Recently, we outgrew unflattering pining of another variety. As we started to feel that familiar itch, it was reassuring to know that we could replace the pine with a pin … or two … or, I believe, 55. But who’s counting? In all seriousness, no matter where this road takes us, with any luck we’ll end up just as happy, in a completely different way, in the not-too-distant future.
(2) Build on tradition for the modern age. Our home was built a hundred years ago — really. That was part of what drew us to the house. Two other families, and three generations, called it home before us, and in some ways it showed. Lime green paint from the ’70s? Check. All over the house? Check. Early 1900s tile adhered directly to plaster walls in the bathroom, with no hope for removal except by professionals? Check.
Needless to say, we have some work to do. But we don’t want to lose the character and charm of our home in the process. So, keep the picture railing and vaulted ceilings? You bet. Pick neutrals that are both easy on the eye and get the historical stamp of approval? Of course.
We aren’t rolling in dough, so we won’t be hiring an interior designer, but we absolutely can pin away to our hearts’ content. Things like paint colors, period pieces, and old blueprints for similarly-styled Dutch colonials? They’re all there, alongside plans for the renovated kitchen, bathrooms, and garage we hope to one day have. Part of the joy in owning an older home is adding your page to its long history of style. But in our case, first we needed to ….
(3) Arrive at a common style. I tend to be more casual and minimalist. Husband tends to favor things more formal and traditional. When we first got married, we lived in this insanely small apartment in the city and there wasn’t much to argue about, because not much would fit in the space. When we bought our house, that changed.
Suddenly, as we started to fill rooms, it became clear that we weren’t on the same page. Trips to the store or online shopping weren’t fun, they were torturous for both of us. Part of that was the struggle to imagine individual pieces in rooms with barely anything else in them. And part of that was that we didn’t want to admit we weren’t seeing eye-to-eye.

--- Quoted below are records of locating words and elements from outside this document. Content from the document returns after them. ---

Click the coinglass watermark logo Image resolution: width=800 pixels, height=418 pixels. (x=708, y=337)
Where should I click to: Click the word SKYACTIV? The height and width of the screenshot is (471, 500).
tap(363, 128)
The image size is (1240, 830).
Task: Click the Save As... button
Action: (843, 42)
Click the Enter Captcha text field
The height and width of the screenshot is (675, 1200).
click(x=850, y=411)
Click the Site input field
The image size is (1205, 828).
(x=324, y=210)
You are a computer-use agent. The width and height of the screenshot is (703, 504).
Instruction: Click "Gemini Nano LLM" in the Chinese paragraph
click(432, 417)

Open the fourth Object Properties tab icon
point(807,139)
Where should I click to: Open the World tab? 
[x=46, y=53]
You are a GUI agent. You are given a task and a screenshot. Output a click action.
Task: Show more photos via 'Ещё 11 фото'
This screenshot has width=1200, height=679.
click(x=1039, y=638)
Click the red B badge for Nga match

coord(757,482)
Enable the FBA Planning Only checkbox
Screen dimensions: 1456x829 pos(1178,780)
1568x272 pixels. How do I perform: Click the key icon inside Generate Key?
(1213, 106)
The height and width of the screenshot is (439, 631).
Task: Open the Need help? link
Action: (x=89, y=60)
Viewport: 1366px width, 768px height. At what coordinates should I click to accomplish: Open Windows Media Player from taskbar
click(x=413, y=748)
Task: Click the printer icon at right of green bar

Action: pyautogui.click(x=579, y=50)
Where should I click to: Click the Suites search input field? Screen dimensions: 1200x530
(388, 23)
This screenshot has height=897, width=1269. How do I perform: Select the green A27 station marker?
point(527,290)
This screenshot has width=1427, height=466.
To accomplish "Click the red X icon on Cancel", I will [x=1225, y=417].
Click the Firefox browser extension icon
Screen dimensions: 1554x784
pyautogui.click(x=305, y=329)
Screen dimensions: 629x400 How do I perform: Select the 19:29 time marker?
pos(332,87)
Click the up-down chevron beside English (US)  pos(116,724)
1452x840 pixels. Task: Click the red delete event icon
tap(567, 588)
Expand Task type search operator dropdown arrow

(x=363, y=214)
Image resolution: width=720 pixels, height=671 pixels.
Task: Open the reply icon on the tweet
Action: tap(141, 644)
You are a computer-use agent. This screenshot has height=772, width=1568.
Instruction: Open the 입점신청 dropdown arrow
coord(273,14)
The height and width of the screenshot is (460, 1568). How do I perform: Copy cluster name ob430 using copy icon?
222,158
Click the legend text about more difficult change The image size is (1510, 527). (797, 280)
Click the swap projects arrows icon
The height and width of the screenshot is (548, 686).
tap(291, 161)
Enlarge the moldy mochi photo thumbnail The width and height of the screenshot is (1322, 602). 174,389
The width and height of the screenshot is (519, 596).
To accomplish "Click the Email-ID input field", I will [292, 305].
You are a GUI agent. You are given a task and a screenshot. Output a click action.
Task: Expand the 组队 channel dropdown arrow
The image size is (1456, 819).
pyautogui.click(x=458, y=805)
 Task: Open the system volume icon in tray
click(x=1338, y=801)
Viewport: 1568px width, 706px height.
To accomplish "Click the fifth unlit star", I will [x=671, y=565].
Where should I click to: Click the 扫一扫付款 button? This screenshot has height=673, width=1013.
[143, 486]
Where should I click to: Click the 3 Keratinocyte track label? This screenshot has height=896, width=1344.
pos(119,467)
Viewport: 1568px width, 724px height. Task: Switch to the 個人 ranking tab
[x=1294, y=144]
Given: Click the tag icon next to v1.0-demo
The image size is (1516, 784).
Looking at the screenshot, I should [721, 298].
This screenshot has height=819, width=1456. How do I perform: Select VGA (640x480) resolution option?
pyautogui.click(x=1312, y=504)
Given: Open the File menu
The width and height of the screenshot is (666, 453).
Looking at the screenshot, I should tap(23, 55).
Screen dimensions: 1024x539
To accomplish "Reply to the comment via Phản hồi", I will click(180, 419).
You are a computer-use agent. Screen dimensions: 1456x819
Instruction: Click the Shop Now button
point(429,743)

When we’d had enough of that charade, Pinterest was there for us yet again. I pinned things I thought I’d like, things I thought he’d like, and led weekly reviews each Sunday. Over brunch and every single show on the Food Network, we kept what worked and culled what didn’t. And guess what? A style emerged. I think designers call it “contemporary coastal.” We call it a miracle.
I recognize that Pinterest didn’t do this for us. However, it made our process of home-making a lot easier than it would’ve been otherwise. Checking to see if something meshes with the vibe? Yep, we did that. Searching for an image of something your loving partner can’t quite visualize in the space? Yep, we did that. Wishing we had done so before rushing out to buy something that ultimately didn’t work? Yep, we did that too.
While all this was going on — and yes, it was a lot — Husband and I didn’t even realize that something else, something far more important was happening. Sure, we respectfully refreshed the house, but we also refreshed our relationship. Our marriage was strong beforehand, but this process taught us how much more learning and growing we could do together. Frankly? That’s what marriage is about. Did we need that reminder? Hell yes.
Now, nearly two years, hundreds of pins, and what feels like endless home improvement projects later, we sit in our living room and enjoy each other’s company, taking in the progress we’ve made. And while one of us occasionally asks how we’ve managed to do it all, by the time Sunday rolls around, we both remember. The secret to making home is right beside us, and has been all along. It’s us, with a little help from Pinterest.